Work to do
Reproduce the records below with every instance of "dropdown" replaced by "drop-down", leaving everything else as is.

Supplied records
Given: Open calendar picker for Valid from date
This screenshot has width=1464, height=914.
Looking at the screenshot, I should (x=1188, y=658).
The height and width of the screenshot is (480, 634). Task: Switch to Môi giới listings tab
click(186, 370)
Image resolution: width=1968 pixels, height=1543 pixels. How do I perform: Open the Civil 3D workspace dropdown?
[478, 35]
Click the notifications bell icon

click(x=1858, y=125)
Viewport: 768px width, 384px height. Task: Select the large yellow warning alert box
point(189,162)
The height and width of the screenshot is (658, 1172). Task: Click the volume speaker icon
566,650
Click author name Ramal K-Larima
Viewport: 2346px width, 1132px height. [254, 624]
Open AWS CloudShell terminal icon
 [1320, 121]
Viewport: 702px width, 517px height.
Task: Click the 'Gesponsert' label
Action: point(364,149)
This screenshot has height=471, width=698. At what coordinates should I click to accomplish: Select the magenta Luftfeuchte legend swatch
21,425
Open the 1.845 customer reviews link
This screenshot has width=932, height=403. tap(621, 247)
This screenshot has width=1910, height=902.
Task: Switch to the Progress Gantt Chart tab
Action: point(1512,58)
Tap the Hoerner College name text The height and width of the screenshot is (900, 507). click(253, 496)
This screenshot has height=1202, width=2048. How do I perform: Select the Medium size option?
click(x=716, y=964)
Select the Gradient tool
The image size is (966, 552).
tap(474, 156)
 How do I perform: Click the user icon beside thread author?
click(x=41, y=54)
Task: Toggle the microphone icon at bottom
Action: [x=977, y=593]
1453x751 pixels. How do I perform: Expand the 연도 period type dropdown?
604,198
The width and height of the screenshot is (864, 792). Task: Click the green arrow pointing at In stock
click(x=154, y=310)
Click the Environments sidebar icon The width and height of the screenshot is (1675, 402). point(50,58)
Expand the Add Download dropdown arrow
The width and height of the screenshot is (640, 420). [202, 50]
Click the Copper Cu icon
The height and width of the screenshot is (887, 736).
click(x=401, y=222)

Output below
Given: Open calendar picker for Valid from date
This screenshot has width=1464, height=914.
Looking at the screenshot, I should (x=1188, y=658).
The height and width of the screenshot is (480, 634). Task: Switch to Môi giới listings tab
click(186, 370)
Image resolution: width=1968 pixels, height=1543 pixels. How do I perform: Open the Civil 3D workspace drop-down?
[478, 35]
Click the notifications bell icon

click(x=1858, y=125)
Viewport: 768px width, 384px height. Task: Select the large yellow warning alert box
point(189,162)
The height and width of the screenshot is (658, 1172). Task: Click the volume speaker icon
566,650
Click author name Ramal K-Larima
Viewport: 2346px width, 1132px height. [254, 624]
Open AWS CloudShell terminal icon
 [1320, 121]
Viewport: 702px width, 517px height.
Task: Click the 'Gesponsert' label
Action: point(364,149)
This screenshot has height=471, width=698. At what coordinates should I click to accomplish: Select the magenta Luftfeuchte legend swatch
21,425
Open the 1.845 customer reviews link
This screenshot has width=932, height=403. tap(621, 247)
This screenshot has width=1910, height=902.
Task: Switch to the Progress Gantt Chart tab
Action: point(1512,58)
Tap the Hoerner College name text The height and width of the screenshot is (900, 507). click(253, 496)
This screenshot has height=1202, width=2048. How do I perform: Select the Medium size option?
click(x=716, y=964)
Select the Gradient tool
The image size is (966, 552).
tap(474, 156)
 How do I perform: Click the user icon beside thread author?
click(x=41, y=54)
Task: Toggle the microphone icon at bottom
Action: [x=977, y=593]
1453x751 pixels. How do I perform: Expand the 연도 period type drop-down?
604,198
The width and height of the screenshot is (864, 792). Task: Click the green arrow pointing at In stock
click(x=154, y=310)
Click the Environments sidebar icon The width and height of the screenshot is (1675, 402). point(50,58)
Expand the Add Download drop-down arrow
The width and height of the screenshot is (640, 420). [202, 50]
Click the Copper Cu icon
The height and width of the screenshot is (887, 736).
click(x=401, y=222)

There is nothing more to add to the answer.